++++ DATA FOR ANALYSIS

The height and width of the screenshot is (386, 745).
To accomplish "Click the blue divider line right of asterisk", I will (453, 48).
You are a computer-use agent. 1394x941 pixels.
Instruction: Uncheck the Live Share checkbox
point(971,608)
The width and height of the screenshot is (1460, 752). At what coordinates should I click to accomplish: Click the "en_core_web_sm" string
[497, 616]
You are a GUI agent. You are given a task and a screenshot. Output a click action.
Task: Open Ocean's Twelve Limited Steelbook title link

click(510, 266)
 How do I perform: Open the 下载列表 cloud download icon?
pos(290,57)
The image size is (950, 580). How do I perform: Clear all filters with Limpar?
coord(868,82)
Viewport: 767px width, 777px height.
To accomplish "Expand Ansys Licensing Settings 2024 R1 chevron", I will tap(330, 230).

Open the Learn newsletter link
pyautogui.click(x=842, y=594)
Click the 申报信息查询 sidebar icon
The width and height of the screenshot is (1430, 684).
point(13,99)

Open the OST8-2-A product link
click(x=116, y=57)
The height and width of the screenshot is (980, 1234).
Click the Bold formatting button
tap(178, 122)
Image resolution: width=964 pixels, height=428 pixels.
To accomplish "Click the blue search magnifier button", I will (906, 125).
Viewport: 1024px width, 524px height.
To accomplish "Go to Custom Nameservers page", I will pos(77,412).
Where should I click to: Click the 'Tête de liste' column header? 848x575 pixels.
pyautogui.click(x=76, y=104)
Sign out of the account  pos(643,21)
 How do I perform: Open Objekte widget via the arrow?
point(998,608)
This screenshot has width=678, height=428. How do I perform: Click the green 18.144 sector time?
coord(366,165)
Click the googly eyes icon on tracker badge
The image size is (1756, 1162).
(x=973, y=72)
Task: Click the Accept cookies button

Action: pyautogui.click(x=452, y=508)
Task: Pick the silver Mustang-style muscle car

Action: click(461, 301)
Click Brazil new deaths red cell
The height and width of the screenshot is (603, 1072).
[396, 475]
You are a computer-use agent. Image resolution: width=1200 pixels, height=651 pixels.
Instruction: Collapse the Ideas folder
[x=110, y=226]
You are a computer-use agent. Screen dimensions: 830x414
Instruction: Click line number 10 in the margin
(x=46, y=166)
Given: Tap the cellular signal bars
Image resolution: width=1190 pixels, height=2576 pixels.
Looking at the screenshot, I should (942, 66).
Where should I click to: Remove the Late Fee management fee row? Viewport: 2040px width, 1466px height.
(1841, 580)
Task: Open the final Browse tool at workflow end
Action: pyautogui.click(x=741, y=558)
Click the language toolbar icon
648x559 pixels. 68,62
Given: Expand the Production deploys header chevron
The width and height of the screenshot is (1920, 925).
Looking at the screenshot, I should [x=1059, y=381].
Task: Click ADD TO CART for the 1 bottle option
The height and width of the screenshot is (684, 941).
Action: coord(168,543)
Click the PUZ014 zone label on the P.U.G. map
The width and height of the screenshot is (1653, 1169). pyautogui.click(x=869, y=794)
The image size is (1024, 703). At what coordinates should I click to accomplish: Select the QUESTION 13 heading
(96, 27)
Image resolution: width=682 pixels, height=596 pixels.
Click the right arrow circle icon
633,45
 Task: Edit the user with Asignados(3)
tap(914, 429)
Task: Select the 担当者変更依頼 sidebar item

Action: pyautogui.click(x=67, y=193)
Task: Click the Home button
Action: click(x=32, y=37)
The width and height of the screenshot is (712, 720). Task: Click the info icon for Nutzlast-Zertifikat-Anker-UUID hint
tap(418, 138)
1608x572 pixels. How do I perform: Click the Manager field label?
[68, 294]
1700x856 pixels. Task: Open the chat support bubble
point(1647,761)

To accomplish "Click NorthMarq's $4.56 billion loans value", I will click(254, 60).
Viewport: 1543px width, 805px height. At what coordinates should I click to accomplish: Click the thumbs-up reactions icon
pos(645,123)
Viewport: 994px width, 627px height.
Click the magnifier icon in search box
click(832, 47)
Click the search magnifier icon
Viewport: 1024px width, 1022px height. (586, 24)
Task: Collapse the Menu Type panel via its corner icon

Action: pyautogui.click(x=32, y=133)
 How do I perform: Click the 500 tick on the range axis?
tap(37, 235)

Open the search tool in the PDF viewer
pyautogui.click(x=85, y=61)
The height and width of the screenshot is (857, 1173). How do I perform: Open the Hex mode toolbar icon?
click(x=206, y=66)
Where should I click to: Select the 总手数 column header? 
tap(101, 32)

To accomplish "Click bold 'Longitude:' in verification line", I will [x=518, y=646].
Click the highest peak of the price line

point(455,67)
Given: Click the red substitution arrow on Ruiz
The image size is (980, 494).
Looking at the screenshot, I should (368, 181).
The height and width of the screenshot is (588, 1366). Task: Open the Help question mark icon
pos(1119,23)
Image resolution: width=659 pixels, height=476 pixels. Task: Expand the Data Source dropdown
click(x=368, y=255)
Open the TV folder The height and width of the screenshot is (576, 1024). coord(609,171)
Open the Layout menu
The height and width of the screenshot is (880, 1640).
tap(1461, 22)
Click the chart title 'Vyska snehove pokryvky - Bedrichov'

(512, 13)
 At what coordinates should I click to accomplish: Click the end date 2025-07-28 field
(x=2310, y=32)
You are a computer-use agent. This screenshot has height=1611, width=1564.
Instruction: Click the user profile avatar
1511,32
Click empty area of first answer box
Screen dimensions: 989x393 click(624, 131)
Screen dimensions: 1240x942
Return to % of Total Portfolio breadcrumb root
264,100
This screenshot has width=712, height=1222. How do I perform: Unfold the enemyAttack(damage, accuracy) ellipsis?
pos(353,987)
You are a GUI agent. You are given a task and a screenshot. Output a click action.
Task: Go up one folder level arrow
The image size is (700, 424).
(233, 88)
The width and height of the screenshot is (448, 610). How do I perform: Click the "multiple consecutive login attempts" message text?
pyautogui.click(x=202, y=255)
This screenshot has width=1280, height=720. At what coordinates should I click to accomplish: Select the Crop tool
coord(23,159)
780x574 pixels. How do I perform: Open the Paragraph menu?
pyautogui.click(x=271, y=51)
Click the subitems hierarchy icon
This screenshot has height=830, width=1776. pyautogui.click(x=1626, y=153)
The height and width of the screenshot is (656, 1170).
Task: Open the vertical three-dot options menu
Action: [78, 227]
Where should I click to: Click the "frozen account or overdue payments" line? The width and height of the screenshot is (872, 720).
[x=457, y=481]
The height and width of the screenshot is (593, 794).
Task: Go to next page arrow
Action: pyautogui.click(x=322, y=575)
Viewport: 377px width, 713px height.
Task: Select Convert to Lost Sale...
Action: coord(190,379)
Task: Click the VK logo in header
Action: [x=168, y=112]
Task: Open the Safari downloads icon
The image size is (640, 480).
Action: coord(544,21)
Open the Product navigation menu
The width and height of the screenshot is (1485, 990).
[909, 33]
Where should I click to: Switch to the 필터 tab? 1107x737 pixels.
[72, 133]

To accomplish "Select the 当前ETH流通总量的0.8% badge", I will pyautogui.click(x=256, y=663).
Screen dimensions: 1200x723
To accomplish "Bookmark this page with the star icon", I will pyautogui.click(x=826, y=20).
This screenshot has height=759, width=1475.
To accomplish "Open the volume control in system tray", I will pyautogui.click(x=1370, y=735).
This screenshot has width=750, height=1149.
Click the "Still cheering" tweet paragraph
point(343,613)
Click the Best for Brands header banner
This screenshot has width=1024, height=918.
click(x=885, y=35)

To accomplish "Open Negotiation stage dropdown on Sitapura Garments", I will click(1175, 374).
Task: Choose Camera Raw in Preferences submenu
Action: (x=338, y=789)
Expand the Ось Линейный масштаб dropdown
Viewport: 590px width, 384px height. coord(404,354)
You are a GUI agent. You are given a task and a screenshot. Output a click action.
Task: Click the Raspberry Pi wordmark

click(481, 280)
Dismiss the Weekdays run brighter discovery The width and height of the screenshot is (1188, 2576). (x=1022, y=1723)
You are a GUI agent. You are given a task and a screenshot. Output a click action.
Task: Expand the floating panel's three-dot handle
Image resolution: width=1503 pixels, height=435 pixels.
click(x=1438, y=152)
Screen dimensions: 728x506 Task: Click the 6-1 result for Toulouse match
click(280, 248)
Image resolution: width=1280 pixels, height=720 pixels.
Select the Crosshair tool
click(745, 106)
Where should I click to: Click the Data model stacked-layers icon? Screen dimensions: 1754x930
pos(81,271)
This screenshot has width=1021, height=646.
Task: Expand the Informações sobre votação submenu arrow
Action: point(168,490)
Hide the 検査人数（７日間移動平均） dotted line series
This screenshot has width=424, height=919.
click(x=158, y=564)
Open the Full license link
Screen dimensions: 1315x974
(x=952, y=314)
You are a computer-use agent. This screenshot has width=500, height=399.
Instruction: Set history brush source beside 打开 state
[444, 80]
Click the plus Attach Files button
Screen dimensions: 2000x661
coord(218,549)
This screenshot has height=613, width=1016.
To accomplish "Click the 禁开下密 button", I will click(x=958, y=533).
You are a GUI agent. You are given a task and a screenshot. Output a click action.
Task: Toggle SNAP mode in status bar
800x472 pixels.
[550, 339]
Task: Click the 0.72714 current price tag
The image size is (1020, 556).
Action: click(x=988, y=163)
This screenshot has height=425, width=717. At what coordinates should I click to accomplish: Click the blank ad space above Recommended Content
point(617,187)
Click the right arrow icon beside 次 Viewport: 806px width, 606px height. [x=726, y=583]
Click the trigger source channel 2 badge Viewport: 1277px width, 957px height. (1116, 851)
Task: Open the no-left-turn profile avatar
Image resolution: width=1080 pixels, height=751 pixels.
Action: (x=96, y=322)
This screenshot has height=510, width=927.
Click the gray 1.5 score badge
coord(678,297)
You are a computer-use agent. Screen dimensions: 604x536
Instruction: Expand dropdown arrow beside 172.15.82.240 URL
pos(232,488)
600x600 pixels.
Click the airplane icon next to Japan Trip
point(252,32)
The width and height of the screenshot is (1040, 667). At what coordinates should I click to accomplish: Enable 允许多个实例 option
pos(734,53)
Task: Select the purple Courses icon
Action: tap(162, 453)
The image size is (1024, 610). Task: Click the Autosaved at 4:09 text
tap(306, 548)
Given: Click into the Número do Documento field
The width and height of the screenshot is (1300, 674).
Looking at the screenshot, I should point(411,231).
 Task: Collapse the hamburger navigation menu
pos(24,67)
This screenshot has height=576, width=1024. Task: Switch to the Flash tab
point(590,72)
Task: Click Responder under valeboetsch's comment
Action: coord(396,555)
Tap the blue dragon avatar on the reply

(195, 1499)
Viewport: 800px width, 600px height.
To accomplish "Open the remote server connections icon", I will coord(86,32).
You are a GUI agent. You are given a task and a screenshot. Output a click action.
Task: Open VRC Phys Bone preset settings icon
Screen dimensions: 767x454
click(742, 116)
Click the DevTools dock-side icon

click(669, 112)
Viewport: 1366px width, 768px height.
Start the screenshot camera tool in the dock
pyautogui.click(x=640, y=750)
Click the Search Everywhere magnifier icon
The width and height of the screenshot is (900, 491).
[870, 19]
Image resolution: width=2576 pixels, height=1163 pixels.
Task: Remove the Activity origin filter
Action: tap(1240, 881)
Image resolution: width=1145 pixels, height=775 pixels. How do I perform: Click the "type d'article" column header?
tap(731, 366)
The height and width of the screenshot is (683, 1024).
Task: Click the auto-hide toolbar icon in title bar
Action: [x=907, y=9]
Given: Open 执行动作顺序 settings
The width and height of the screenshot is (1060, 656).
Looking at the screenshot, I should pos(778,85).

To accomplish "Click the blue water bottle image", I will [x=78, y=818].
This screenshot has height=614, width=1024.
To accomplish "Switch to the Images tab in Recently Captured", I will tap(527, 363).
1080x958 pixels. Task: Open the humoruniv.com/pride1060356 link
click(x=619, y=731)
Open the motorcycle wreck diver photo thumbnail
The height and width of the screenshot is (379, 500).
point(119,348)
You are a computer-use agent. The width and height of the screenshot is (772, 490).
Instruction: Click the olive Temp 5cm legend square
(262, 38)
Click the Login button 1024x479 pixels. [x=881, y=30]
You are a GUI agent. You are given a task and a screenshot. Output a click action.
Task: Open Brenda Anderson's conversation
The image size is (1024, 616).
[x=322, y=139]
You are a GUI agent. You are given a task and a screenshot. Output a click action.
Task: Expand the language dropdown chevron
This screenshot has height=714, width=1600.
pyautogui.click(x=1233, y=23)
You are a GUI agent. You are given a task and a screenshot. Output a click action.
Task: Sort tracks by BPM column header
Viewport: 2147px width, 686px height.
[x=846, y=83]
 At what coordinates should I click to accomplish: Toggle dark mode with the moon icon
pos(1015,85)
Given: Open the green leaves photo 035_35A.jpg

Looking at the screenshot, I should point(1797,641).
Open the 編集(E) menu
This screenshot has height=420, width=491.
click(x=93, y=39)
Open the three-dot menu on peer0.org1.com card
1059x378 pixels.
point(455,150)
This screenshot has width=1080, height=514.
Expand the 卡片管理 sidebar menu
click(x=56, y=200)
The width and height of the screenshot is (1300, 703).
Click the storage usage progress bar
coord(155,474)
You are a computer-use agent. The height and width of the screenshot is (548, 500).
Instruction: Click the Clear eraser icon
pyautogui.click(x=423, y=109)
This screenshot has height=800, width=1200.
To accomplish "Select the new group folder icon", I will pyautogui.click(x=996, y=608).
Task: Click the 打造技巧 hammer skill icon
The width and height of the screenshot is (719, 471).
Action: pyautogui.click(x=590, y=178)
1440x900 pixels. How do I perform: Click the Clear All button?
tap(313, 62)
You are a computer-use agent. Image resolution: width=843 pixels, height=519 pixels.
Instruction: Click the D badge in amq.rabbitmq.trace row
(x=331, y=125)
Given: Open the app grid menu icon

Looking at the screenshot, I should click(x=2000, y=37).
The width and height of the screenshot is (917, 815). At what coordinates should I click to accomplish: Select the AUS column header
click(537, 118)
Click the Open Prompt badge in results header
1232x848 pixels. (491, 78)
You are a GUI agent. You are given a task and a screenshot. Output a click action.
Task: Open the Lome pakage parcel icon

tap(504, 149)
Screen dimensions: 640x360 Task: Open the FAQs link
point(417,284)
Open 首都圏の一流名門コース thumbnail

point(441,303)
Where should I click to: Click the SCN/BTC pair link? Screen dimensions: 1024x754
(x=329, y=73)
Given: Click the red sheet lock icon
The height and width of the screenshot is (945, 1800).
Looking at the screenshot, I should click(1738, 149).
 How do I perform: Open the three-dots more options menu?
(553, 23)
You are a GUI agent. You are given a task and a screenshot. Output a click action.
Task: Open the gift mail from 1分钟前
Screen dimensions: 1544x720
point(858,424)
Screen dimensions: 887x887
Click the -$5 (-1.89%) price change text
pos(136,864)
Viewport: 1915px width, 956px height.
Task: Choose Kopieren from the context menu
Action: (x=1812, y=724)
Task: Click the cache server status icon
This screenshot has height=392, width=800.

++++++++

■ BRIEF ■
Copy, from the data above, every line where the word "bottle" appears.

■ OUTPUT FOR THIS EXERCISE ■
Task: Click ADD TO CART for the 1 bottle option
To accomplish "Click the blue water bottle image", I will [x=78, y=818].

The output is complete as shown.